### What this task involves
Where the data below begins, start retyping exactly, and end on the line with "Task: Click the price info icon above zł/os.", which is included; no picture goes in.

[Extracted data entries]
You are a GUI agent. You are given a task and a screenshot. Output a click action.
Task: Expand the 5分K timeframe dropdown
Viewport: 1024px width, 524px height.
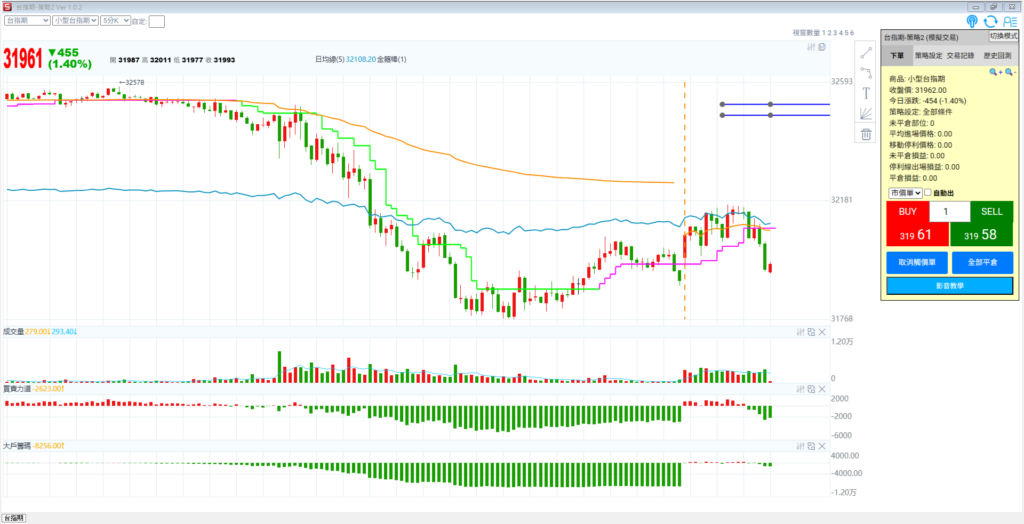pyautogui.click(x=116, y=20)
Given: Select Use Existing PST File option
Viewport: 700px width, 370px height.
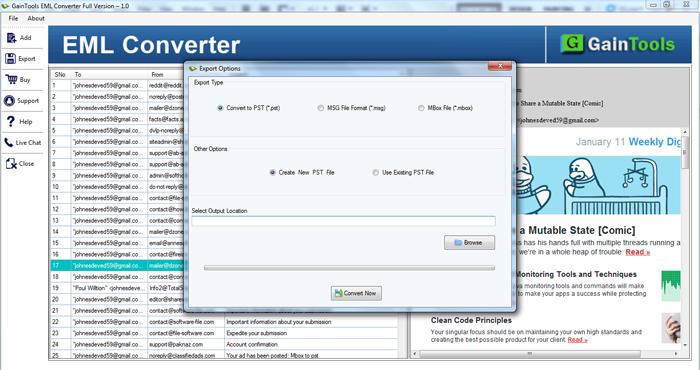Looking at the screenshot, I should point(375,173).
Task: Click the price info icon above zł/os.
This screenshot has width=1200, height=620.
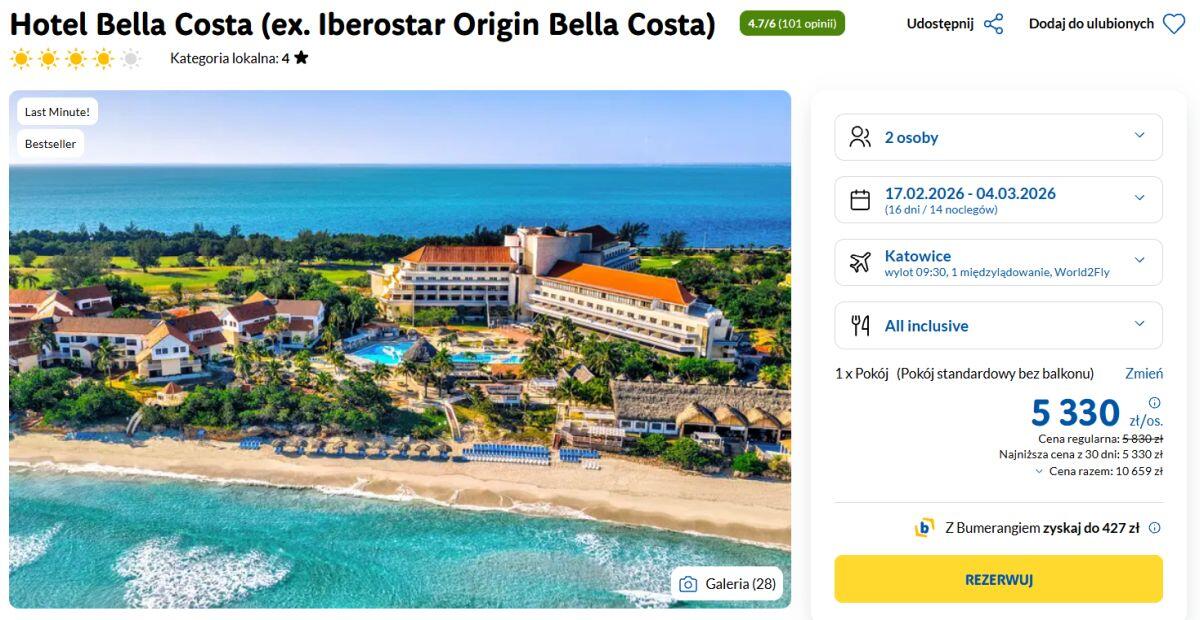Action: tap(1155, 403)
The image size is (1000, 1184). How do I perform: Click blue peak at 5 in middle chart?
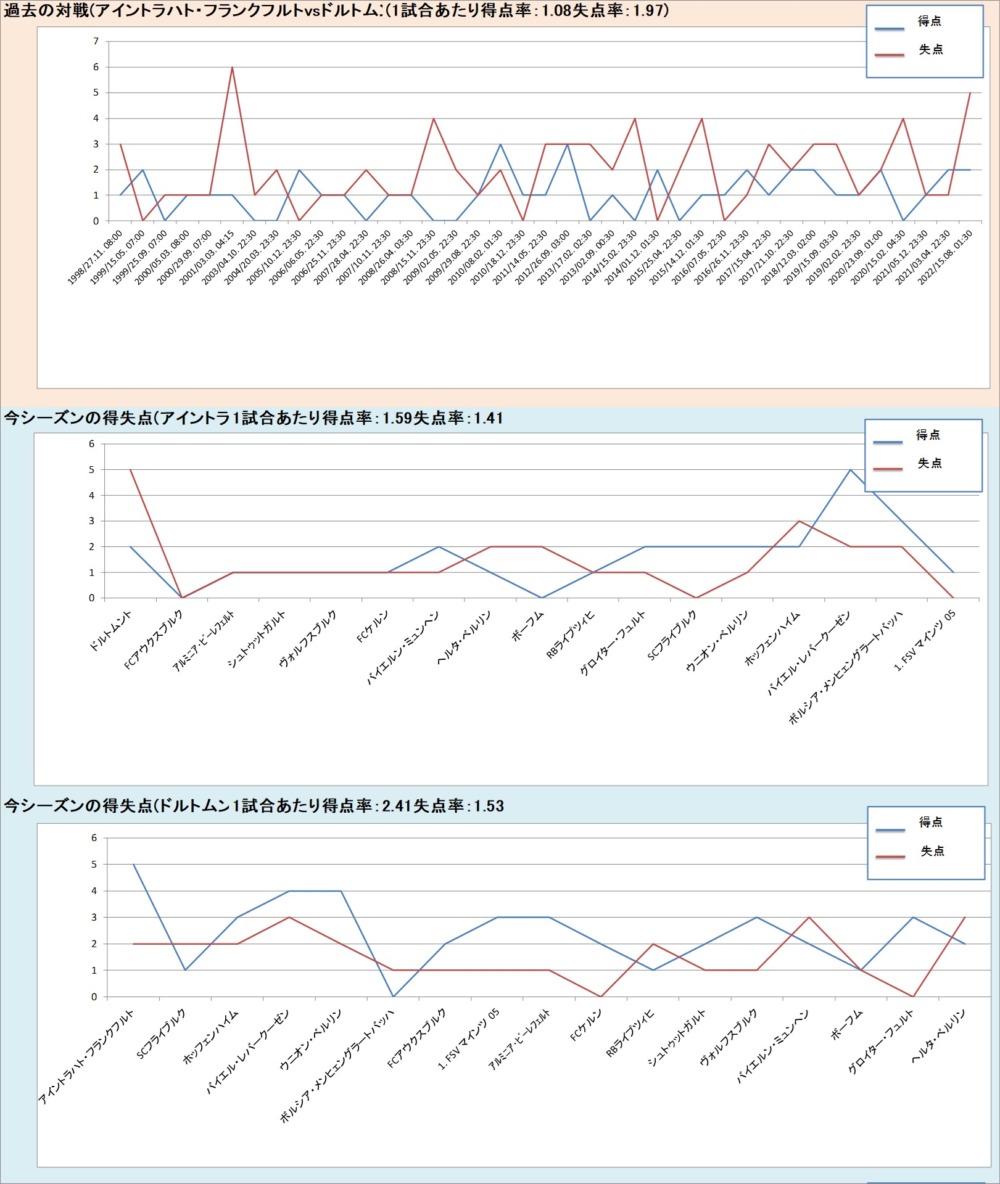point(850,470)
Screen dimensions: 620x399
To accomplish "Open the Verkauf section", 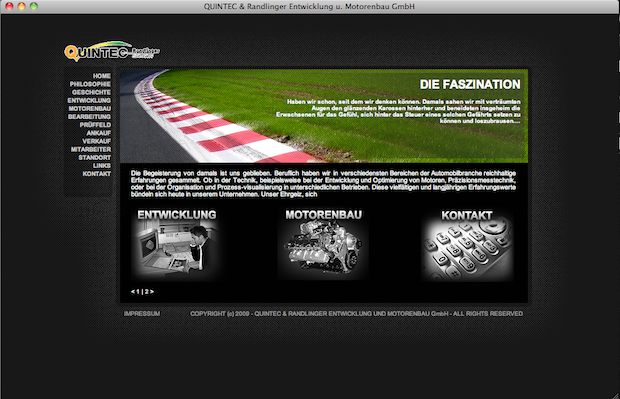I will pos(96,141).
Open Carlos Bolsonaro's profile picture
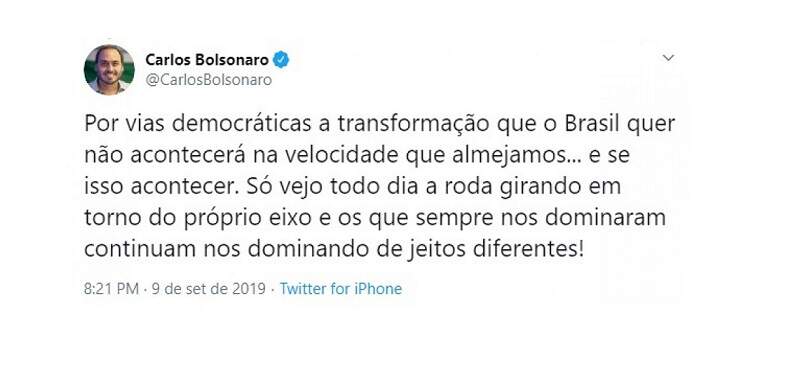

### Exercise solution
You are a GUI agent. You are given a task and a screenshot. Output a click action.
Task: Expand the 5分K timeframe dropdown
Viewport: 1024px width, 524px height.
pyautogui.click(x=116, y=20)
Given: Select Use Existing PST File option
Viewport: 700px width, 370px height.
Looking at the screenshot, I should point(375,173).
Task: Click the price info icon above zł/os.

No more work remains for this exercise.